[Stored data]
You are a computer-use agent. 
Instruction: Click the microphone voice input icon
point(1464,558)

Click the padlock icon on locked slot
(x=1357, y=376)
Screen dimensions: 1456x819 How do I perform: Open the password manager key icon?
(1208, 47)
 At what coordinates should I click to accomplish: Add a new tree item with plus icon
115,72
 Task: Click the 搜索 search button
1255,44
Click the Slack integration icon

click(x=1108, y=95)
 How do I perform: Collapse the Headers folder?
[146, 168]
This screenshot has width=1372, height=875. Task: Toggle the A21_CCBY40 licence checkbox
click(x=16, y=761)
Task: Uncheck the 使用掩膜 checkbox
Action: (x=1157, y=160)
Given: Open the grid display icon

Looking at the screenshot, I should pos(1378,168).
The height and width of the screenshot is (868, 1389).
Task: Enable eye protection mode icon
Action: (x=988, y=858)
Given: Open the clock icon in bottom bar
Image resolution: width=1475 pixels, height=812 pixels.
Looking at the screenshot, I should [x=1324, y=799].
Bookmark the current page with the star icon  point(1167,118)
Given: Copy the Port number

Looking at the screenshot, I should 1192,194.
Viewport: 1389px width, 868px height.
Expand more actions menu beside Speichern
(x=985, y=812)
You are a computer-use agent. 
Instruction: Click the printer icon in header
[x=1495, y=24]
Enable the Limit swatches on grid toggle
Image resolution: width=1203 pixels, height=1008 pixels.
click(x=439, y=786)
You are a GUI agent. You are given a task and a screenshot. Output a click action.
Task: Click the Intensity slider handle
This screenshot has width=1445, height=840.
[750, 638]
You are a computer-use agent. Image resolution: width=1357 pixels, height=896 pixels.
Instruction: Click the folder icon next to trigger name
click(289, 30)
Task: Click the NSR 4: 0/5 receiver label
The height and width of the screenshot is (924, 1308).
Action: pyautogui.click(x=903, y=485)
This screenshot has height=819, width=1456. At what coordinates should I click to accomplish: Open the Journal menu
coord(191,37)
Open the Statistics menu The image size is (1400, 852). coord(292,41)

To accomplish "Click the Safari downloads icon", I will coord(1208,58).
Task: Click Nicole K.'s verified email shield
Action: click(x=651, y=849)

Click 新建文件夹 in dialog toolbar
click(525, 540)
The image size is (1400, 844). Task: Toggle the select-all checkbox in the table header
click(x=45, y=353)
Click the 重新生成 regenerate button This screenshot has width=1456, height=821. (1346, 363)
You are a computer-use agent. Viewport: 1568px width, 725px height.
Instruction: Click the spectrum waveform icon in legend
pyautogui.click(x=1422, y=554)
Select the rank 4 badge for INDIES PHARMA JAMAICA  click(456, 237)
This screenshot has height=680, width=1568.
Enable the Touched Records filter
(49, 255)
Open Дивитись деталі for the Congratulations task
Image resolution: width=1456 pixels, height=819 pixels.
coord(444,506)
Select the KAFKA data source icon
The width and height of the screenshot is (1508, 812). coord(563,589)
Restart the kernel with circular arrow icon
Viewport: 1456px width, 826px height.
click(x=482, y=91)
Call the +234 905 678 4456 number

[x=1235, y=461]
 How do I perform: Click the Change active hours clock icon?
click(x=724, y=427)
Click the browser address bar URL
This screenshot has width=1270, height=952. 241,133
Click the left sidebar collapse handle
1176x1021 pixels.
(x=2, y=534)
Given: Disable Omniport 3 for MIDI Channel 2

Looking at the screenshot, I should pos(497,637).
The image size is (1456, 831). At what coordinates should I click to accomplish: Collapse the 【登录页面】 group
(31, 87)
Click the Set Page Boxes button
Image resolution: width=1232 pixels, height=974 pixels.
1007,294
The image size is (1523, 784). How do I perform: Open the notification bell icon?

**EXERCISE DETAILS:**
All the records above need to be set down again exactly as they were given.

**OUTPUT OF THE TASK:**
You are a computer-use agent. 
Instruction: Click the microphone voice input icon
point(1464,558)

Click the padlock icon on locked slot
(x=1357, y=376)
Screen dimensions: 1456x819 How do I perform: Open the password manager key icon?
(1208, 47)
 At what coordinates should I click to accomplish: Add a new tree item with plus icon
115,72
 Task: Click the 搜索 search button
1255,44
Click the Slack integration icon

click(x=1108, y=95)
 How do I perform: Collapse the Headers folder?
[146, 168]
This screenshot has width=1372, height=875. Task: Toggle the A21_CCBY40 licence checkbox
click(x=16, y=761)
Task: Uncheck the 使用掩膜 checkbox
Action: (x=1157, y=160)
Given: Open the grid display icon

Looking at the screenshot, I should pos(1378,168).
The height and width of the screenshot is (868, 1389).
Task: Enable eye protection mode icon
Action: (x=988, y=858)
Given: Open the clock icon in bottom bar
Image resolution: width=1475 pixels, height=812 pixels.
Looking at the screenshot, I should [x=1324, y=799].
Bookmark the current page with the star icon  point(1167,118)
Given: Copy the Port number

Looking at the screenshot, I should 1192,194.
Viewport: 1389px width, 868px height.
Expand more actions menu beside Speichern
(x=985, y=812)
You are a computer-use agent. 
Instruction: Click the printer icon in header
[x=1495, y=24]
Enable the Limit swatches on grid toggle
Image resolution: width=1203 pixels, height=1008 pixels.
click(x=439, y=786)
You are a GUI agent. You are given a task and a screenshot. Output a click action.
Task: Click the Intensity slider handle
This screenshot has width=1445, height=840.
[750, 638]
You are a computer-use agent. Image resolution: width=1357 pixels, height=896 pixels.
Instruction: Click the folder icon next to trigger name
click(289, 30)
Task: Click the NSR 4: 0/5 receiver label
The height and width of the screenshot is (924, 1308).
Action: pyautogui.click(x=903, y=485)
This screenshot has height=819, width=1456. At what coordinates should I click to accomplish: Open the Journal menu
coord(191,37)
Open the Statistics menu The image size is (1400, 852). coord(292,41)

To accomplish "Click the Safari downloads icon", I will coord(1208,58).
Task: Click Nicole K.'s verified email shield
Action: click(x=651, y=849)

Click 新建文件夹 in dialog toolbar
click(525, 540)
The image size is (1400, 844). Task: Toggle the select-all checkbox in the table header
click(x=45, y=353)
Click the 重新生成 regenerate button This screenshot has width=1456, height=821. (1346, 363)
You are a computer-use agent. Viewport: 1568px width, 725px height.
Instruction: Click the spectrum waveform icon in legend
pyautogui.click(x=1422, y=554)
Select the rank 4 badge for INDIES PHARMA JAMAICA  click(456, 237)
This screenshot has height=680, width=1568.
Enable the Touched Records filter
(49, 255)
Open Дивитись деталі for the Congratulations task
Image resolution: width=1456 pixels, height=819 pixels.
coord(444,506)
Select the KAFKA data source icon
The width and height of the screenshot is (1508, 812). coord(563,589)
Restart the kernel with circular arrow icon
Viewport: 1456px width, 826px height.
click(x=482, y=91)
Call the +234 905 678 4456 number

[x=1235, y=461]
 How do I perform: Click the Change active hours clock icon?
click(x=724, y=427)
Click the browser address bar URL
This screenshot has width=1270, height=952. 241,133
Click the left sidebar collapse handle
1176x1021 pixels.
(x=2, y=534)
Given: Disable Omniport 3 for MIDI Channel 2

Looking at the screenshot, I should pos(497,637).
The image size is (1456, 831). At what coordinates should I click to accomplish: Collapse the 【登录页面】 group
(31, 87)
Click the Set Page Boxes button
Image resolution: width=1232 pixels, height=974 pixels.
1007,294
The image size is (1523, 784). How do I perform: Open the notification bell icon?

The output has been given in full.